Paradoxically, our best shot at dealing with this challenge lies in recognising exactly how our capacity to understand complex systems is limited – and in leveraging that fact to facilitate radical change.
Models and Metaphors
We navigate our environment with the help of models – interpretive system descriptions we use for exploration, explanation, and prediction. If successful, a model represents4 parts of its target system, often in an idealised or simplified way, but not all of its features – that would make it an identical (and unwieldy) copy.
Maps are models in this sense, as are physical, e.g. architectural and engineering models. But there are others: Internal models in the minds of organisms are called mental models;5 models guiding perception and action, predictive models; models representing the causal structure of a target system, causal models; models that are part and product of scientific research, scientific models.
We understand complex systems only through models. But our personal mental (predictive, causal) models are by far not enough to deal with their level of complexity – we need to share our models and collaborate on new ones. This is where language comes in, and it is how we accumulate explicit knowledge.
When developing models, we routinely use analogies: We describe and interpret a system using knowledge about another system, comparing the two, noting similarities and dissimilarities, deriving explanations and predictions, and opening up a space for discovery. We use, e.g., the billiard ball analogy to describe molecules in a gas and explain its temperature, knowing that certain attributes of the ball (mass, impulse) can be projected onto molecules, others (colour, number) cannot, and still others might be helpful guides for further research.
Mathematical models and formal approaches like causal and systems modelling transcend analogy and strive for higher levels of abstraction. But even there, metaphors shape our perception and understanding: When analysed as cognitive tools, mathematical representations can be shown to be based on metaphor.6 By describing light as a particle or a wave, e.g., we structure the conceptual space in which we model, explain, and predict its behaviour in ways that mirror our everyday experience with particles and waves.
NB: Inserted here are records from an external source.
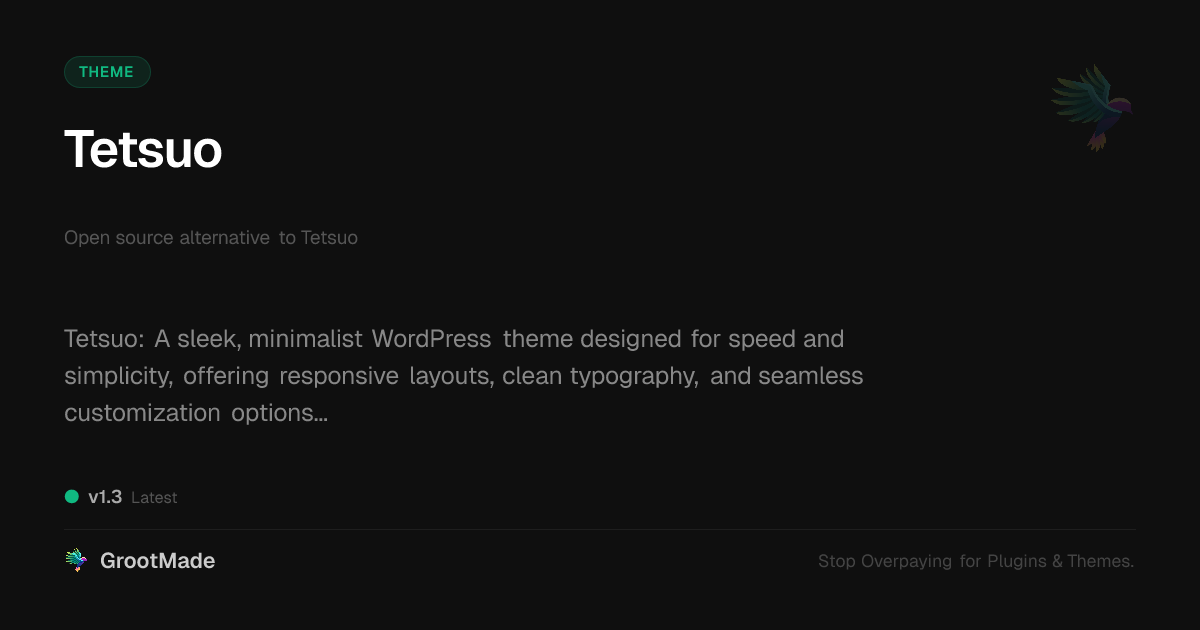Click the word 'WordPress' in the description
This screenshot has width=1200, height=630.
tap(431, 339)
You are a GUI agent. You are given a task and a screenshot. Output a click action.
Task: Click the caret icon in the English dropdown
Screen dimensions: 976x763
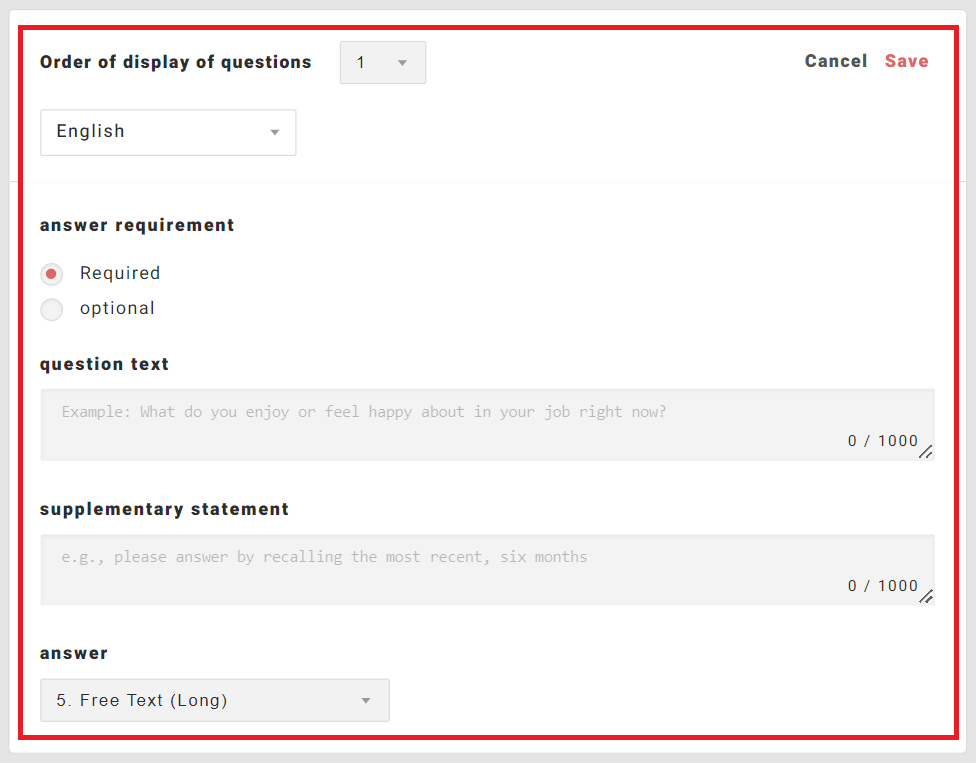pyautogui.click(x=275, y=133)
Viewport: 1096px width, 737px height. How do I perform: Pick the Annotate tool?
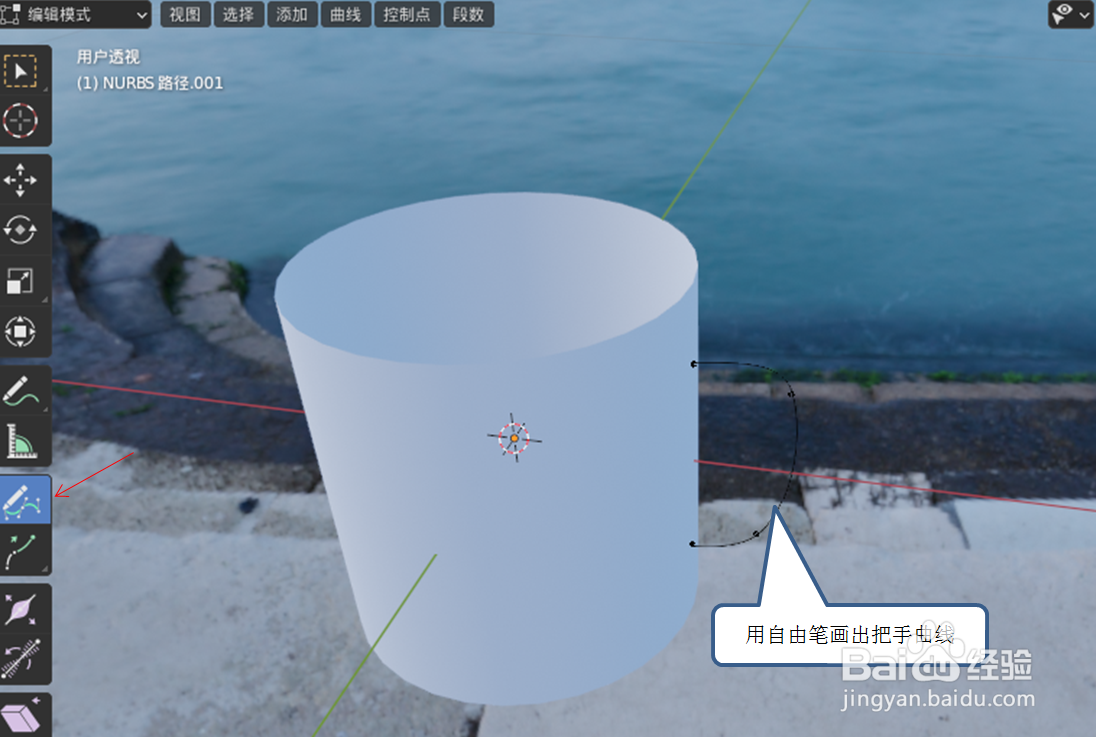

The same goes for describing organisations as machines, organisms, or cultures; describing the mind as a computer, brain, or regulating device; describing money as commodity or claim; or describing morality as strength or empathy.
Such conceptual metaphors – “unconscious, automatic mechanism[s] for using inference patterns and language from a source domain … to think and talk about another domain”7 – are “constitutive of the theories they express, rather than merely exegetical”8. Beyond explicit theory, metaphors shape every area of discourse by structuring our conceptual spaces: From thinking about emotions in terms of temperature to talking about arguments in terms of war, “the way we think, what we experience, and what we do every day is very much a matter of metaphor.”9 Metaphors make new domains of perception and understanding accessible by leveraging existing concepts, interweaving experience and abstraction in a way that makes them almost inseparable.
This role of metaphors creates a fundamental tension:
On the one hand, metaphor can be seen as a “a form of creative expression” and ”as a means of liberating the imagination”10. On this view, just like no model of it is complete, “no one metaphor can capture the total nature”11 of a complex system – every metaphor highlights certain aspects of it and hides others, from specific features to overall structure and boundaries. This calls for a „conscious and wide-ranging theoretical pluralism rather than an attempt to forge a synthesis upon narrow grounds“12.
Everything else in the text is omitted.